- **Dataset**:
----------------------------------------

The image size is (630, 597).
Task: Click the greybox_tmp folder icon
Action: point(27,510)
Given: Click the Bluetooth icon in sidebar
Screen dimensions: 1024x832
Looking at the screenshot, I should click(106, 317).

----------------------------------------

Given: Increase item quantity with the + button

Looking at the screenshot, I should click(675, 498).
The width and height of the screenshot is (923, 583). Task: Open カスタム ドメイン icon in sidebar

----------------------------------------

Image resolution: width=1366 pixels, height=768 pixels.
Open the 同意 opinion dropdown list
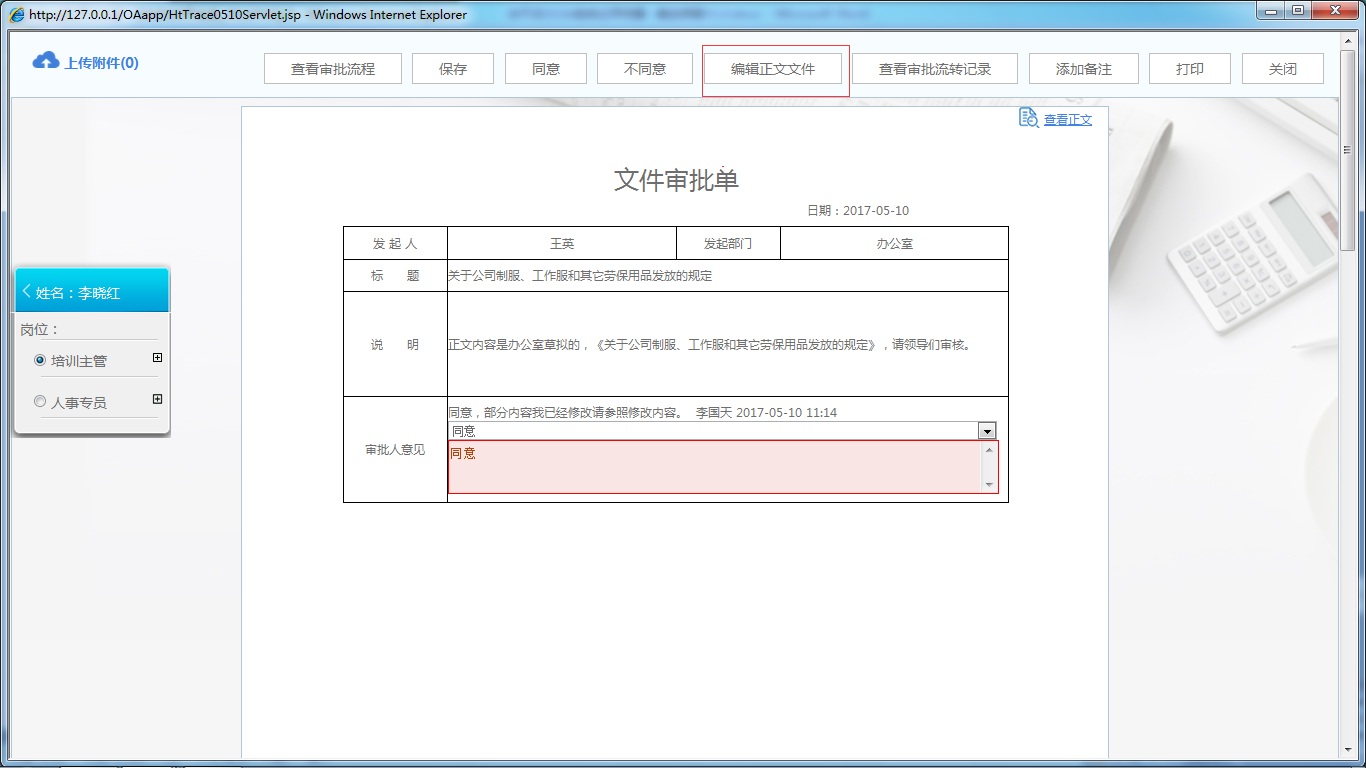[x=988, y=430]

----------------------------------------

- **Directions**: State the number of lines in these entries where the word "height" occurs, without any other words.

- **Answer space**: 2